Pero como el financista húngaro es un hombre concreto y de acción, piensa establecer un fondo al que aquellas organizaciones con pretendidas “credenciales democráticas” podrán acudir para financiar sus embates contra sus designados “enemigos”. Bastará con justificar que en su país existe “riesgo emergente” de autoritarismo para que no pase mucho tiempo antes de que el solicitante reciba un giro bancario que le permita financiar su “noble empresa”. Todavía no se conoce el prospecto, pero ya se especula que una tapa de diario alcanzaría para calificar, y luego, según el número de menciones, el puntaje aumentaría proporcionalmente. Si el nombre de la persona o partido considerados “riesgos emergentes” se encuentra a determinada distancia de la palabra “fascismo”, aparentemente la red de Soros pagaría el doble.
Poco importa que este señor haya provocado la quiebra de países como Indonesia y Tailandia, y haya hecho temblar hasta al mismo Reino Unido. Después de todo, lo que hizo, por cuestionable que sea desde el punto de vista moral, era legal. Y en este mundo globalizado, eso es aceptado.

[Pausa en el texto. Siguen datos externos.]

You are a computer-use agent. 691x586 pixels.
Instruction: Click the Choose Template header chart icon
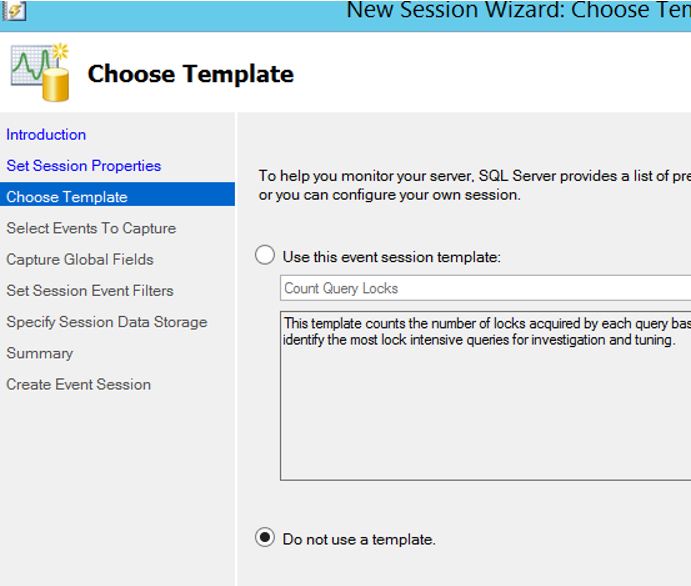[40, 72]
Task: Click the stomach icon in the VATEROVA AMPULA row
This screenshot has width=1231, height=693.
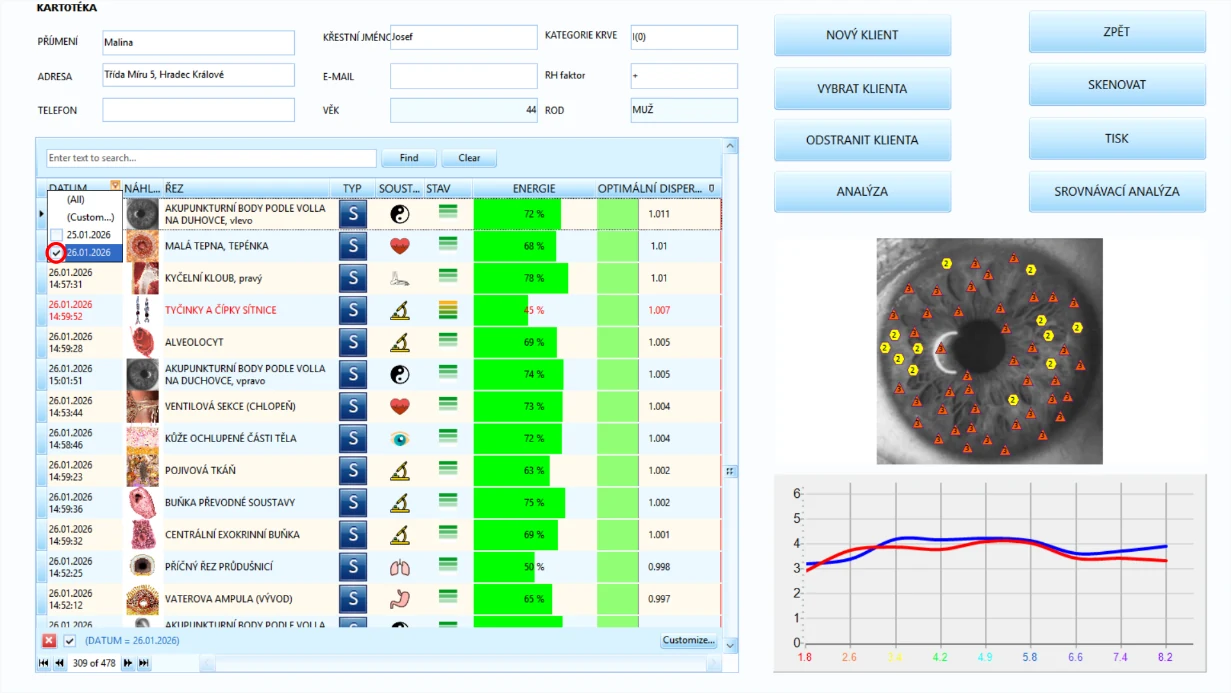Action: [400, 599]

Pero una cosa diferente es que personajes como estos se pongan a jugar a defensores de la democracia global, cuando sus comportamientos comerciales demostraron mayor apego al oro que al bronce. Ni siquiera defiende un concepto como el de la democracia, generalmente aceptado por la mayoría de los ciudadanos del mundo. Por el contrario, defiende su propio concepto de “sociedad abierta” que resuena a las utopías socialistas que terminaron con las grandes masacres del siglo XX.
Lamentablemente, estas fuerzas se vienen haciendo lugar en la política uruguaya. Casi sin darnos cuenta financian programas universitarios, medios, políticos y periodistas. Las formas son muchas. En sí no hay nada de ilegal en esto. Pero aquellos que cacarean permanentemente sobre los valores republicanos, la democracia, la gobernanza, etc., deberían reconocer que lo peor que nos podría ocurrir como nación es que fuerzas extranjeras difusas, con gran poder económico, tengan influencia sobre la ciudanía. En esto no tenemos ninguna duda. Esta gente no tiene nada que hacer con nuestras instituciones, nuestros valores, y por qué no, nuestra Patria.
Costó mucho llegar a la democracia y las libertades que disfrutamos como herederos de la civilización greco-latina. No podemos hipotecarla en manos de radicales extranjeros que, como los viejos bucaneros, no tienen ni territorio ni bandera, sujetando de a poco a la ciudadanía al peor de los imperios, el del pillaje.